They are tiny computer files sent by websites that are stored in our browser and that obtain data about us. Why some may consider this a form of “spying”, most of the time they are not “spyware”, but rather simply “adware.” A cookie doesn’t keep track of every website you visit or log the information you enter into a website

Most cookies are used to send us personalized advertising, but others collect technical data.

These small adware collect key information for Internet advertising, especially for personalized advertisements.

The purpose of cookies is to “tell” brands and companies how we behave on the internet to place ads according to our tastes and interests.

Among other things, they can collect these types of information:

  • Your IP address
  • The operating system of your computer
  • The browser you are using
  • The time you spent in each website or page
  • Other pages you have previously visited
  • User settings such as language and other preferences

Password are not commonly stored in cookies, as that is not what cookies are for. However a bad actor could set up a cookie that steals passwords from their website. Be sure to change your passwords frequently.

Types of cookies

Cookies can be set by the owner of a website or by third parties; and be temporary or permanent.

Third-party cookies typically belong to an external company, usually advertisers.

Temporary cookies last for a “session”, i.e. while we have an open window in the browser. When we close it, they disappear.

However, some cookies are permanent or more persistent.

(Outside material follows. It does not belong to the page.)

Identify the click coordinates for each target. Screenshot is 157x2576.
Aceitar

In order to stop sending information about our behavior online, we must manually delete them from our browser.

According to a European Union report on data protection that analyzed nearly 500 web pages, 70% of cookies are from third parties and track our activity to offer us personalized advertising.

And others are “technical” and serve to control traffic, identify the user’s login, store content or allow the use of security elements.

However, these categories are not mutually exclusive: a single cookie can have several purposes.

Advantages and disadvantages of cookies

Most web pages force us to accept them in order to continue using the service - that is why they are obliged to inform us well about them - although there are ways to deactivate and block them.

If you don’t want your information to be stored on your computer and ready to be shared with third-parties, you can delete it in the “Tools” section and then click on “Clear browsing data”.

On your phone, you can find this option under “Settings”, then under “Privacy” and, finally, “Delete cookies”.

But it is not always necessary to reject them; the cookie policy has its advantages and disadvantages.

On the one hand, they can be of great help to improve our experience on the internet, creating a user profile and avoiding having to fill out forms, passwords and endless contact forms over and over again.

“Cookies are files created by the websites you visit and your browser’s cache, which helps pages load faster. They allow you to navigate the web more easily,” as Google explains on its blog.

“Clearing your cache and clearing your browser’s cookies will erase website settings (such as usernames and passwords) and some sites may load slower as all images need to be reloaded.”

The problem appears when third-parties abuse their power and obtain personal data from users (especially when it occurs without their consent), something that organizations such as the European Commission have been trying to prevent.

The American computer software company Vertical Response says that it is convenient to clear the cache and cookies from time to time to “clean” the browser.

“You will have to retype usernames and passwords, but your privacy will be safer and your browser will work better.”